PRIVACY STATEMENT

MALAYSIA PRIVACY POLICY

Rich Products Malaysia Sdn Bhd and their affiliates and subsidiaries (hereinafter collectively referred to as “Rich’s”, “us”, “we”, “our”, or “Company”) have created this Privacy Policy to apply to all users of this website, www.richs.com.myand all digital assets contained or offered therein (collectively, our “Services”). This Privacy Policy describes, among other things, the types of Data we collect from users when you use our Services, how we use it, and your rights with respect to your Data.

This Privacy Policy is integrated into our Terms & Conditions of Use (“Terms & Conditions”). By accepting this Privacy Policy and providing us with Personal Data (defined below), you agree and consent to the practices described in this Privacy Policy.

If you have any privacy or data use concerns, please contact us as set out below under the headingHow to Contact Us.” To make sure you stay informed of all changes, you should check these policies periodically.
Updates will be referenced by the “Last Updated” date shown below.

DATA CONTROLLER

For purposes of this Privacy Policy, Rich’s is the data controller, with an address at Unit 6-1 & 6-2, Level 6, Menara Mudajaya, No. 12A, Jalan PJU 7/3, Mutiara Damansara 47810, Petaling Jaya, Selangor D.E., Malaysia.

II. CATEGORIES OF DATA WE COLLECT ABOUT YOU

We may collect the following categories of personal data about you which are described in more detail below: (A) Data you provide to us, (B) Data we may automatically collect, (C) Cookies & Technologies Used to Collect Personal Data About You, and (D) Data we may receive from third parties. The Data listed in (A), (B), (C) and (D) above, are detailed below, and hereinafter referred to as “Personal Data”.

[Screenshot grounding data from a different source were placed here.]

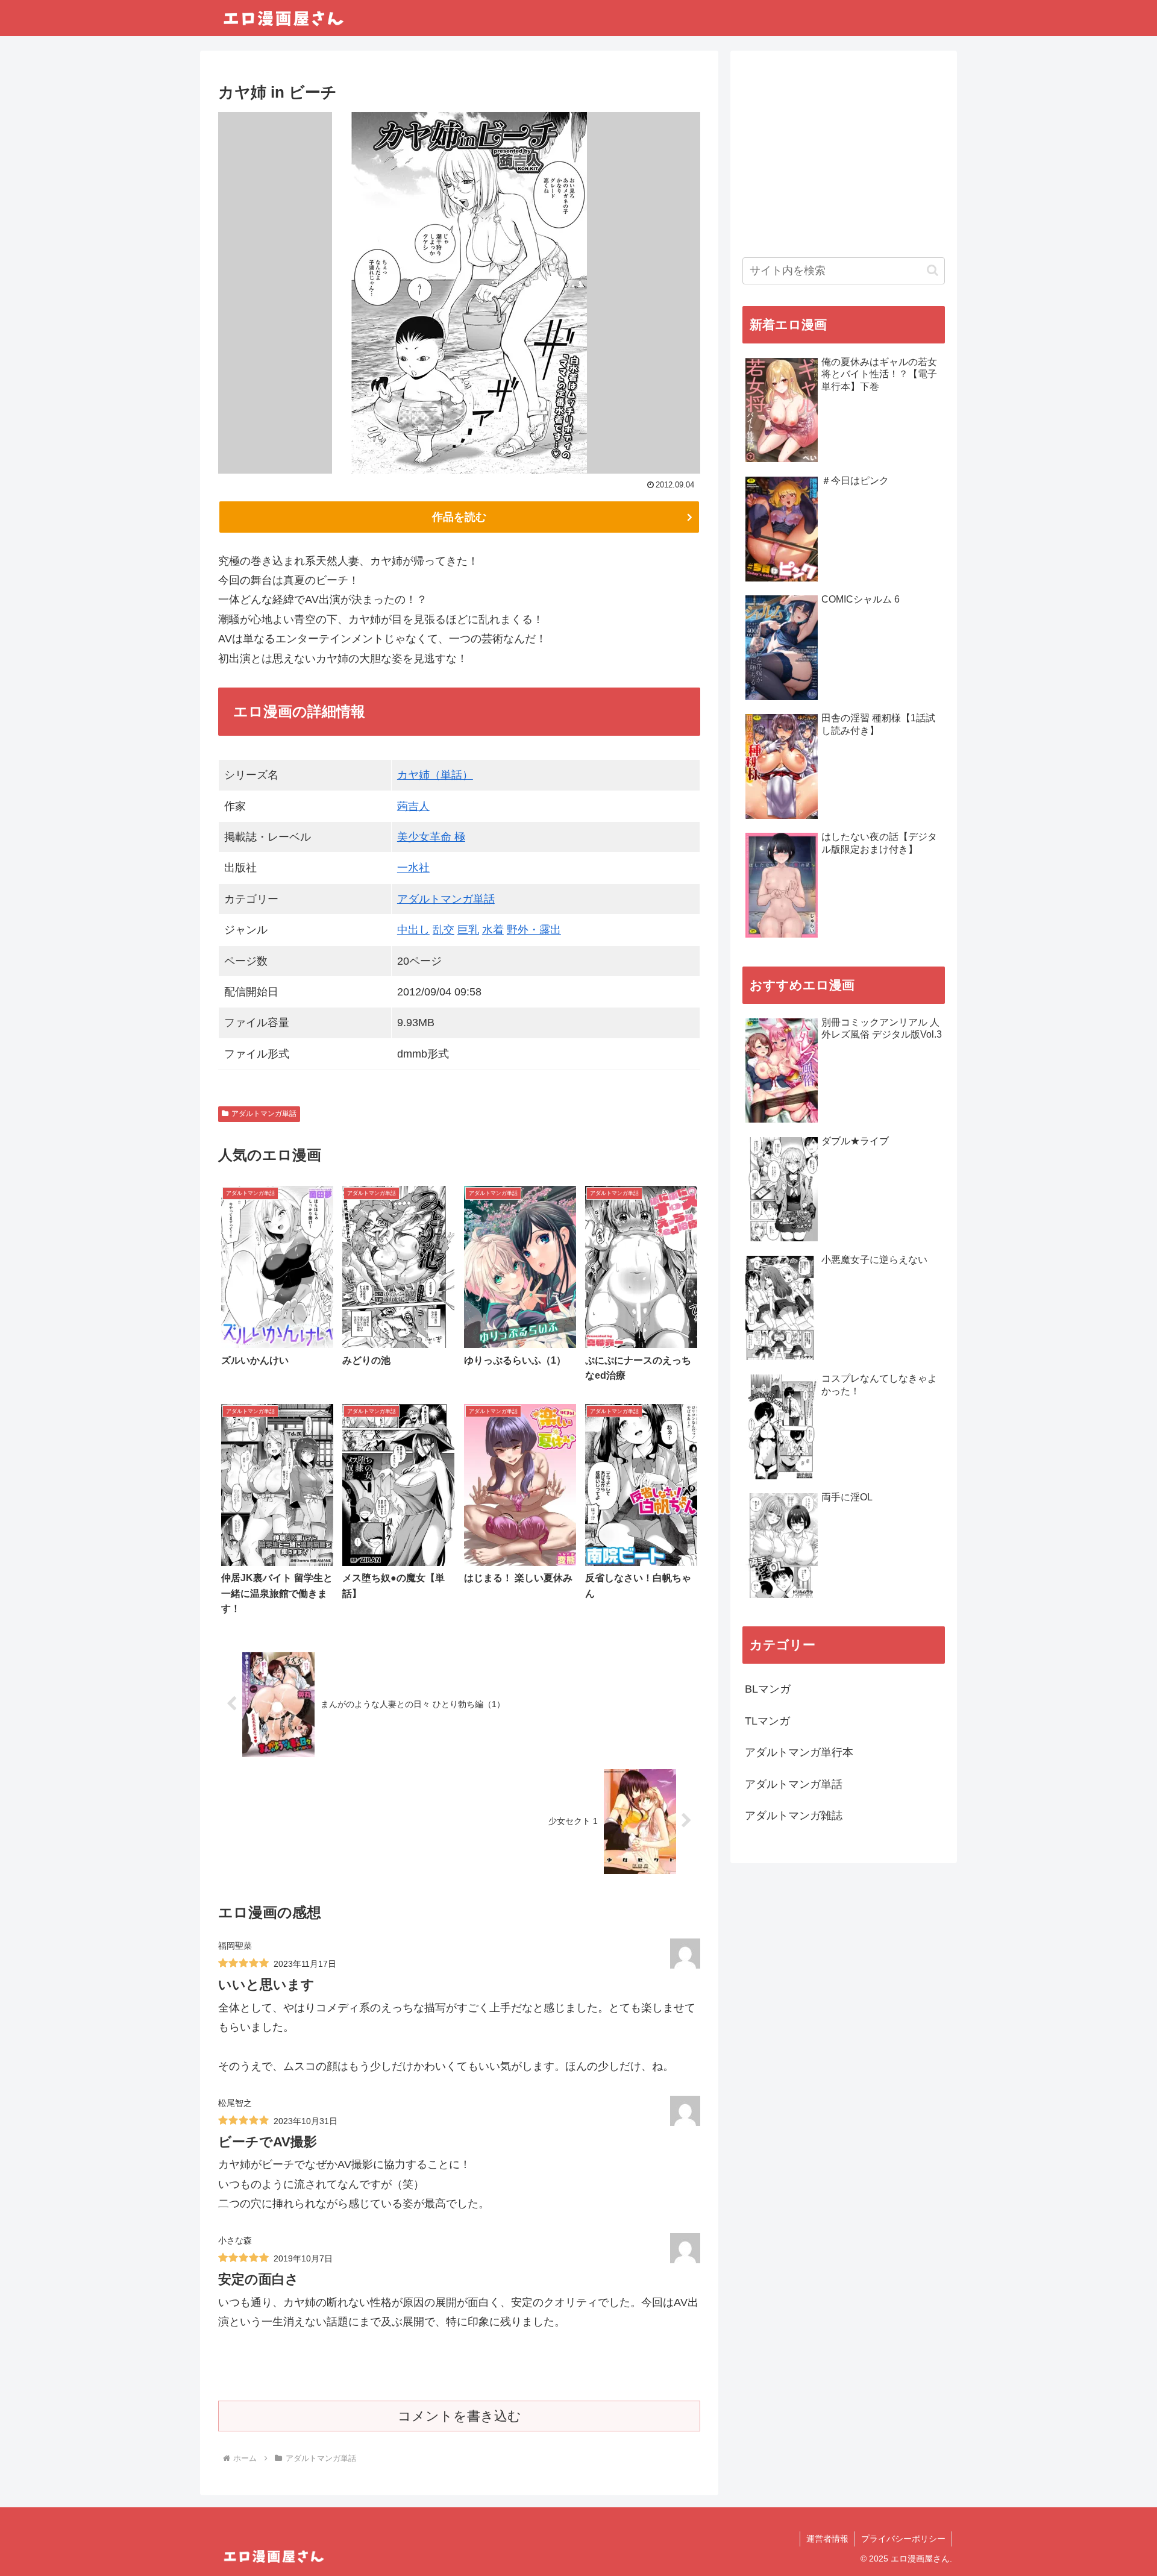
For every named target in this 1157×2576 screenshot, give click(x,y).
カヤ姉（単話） (435, 775)
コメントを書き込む (459, 2416)
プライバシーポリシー (903, 2538)
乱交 (443, 930)
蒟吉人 (413, 806)
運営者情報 (827, 2538)
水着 (493, 930)
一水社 (413, 868)
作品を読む (459, 517)
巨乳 (468, 930)
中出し (413, 930)
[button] (932, 270)
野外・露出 (534, 930)
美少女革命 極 (431, 837)
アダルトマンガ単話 (446, 899)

A. Personal Data You Provide to Us

In using our Services, you may provide us with Personal Data, including, without limitation:

• Individual identifier such as name, username, birth date, and contact Personal Data including email address, mailing address, and telephone number(s);
• Communications with us, preferences, and other Personal Data you provide to us such as any messages (including via online chat feature), opinions and feedback that you provide to us, your user preferences (such as in receiving updates or marketing data), and other Personal Data that you share with us when you contact us directly (such as for customer support services); and
• Additional Personal Data as otherwise described to you at the point of collection or pursuant to your consent.

You may also provide us with sensitive personal data. We will not process any sensitive personal data about you except with your explicit prior consent (or as otherwise permitted by law).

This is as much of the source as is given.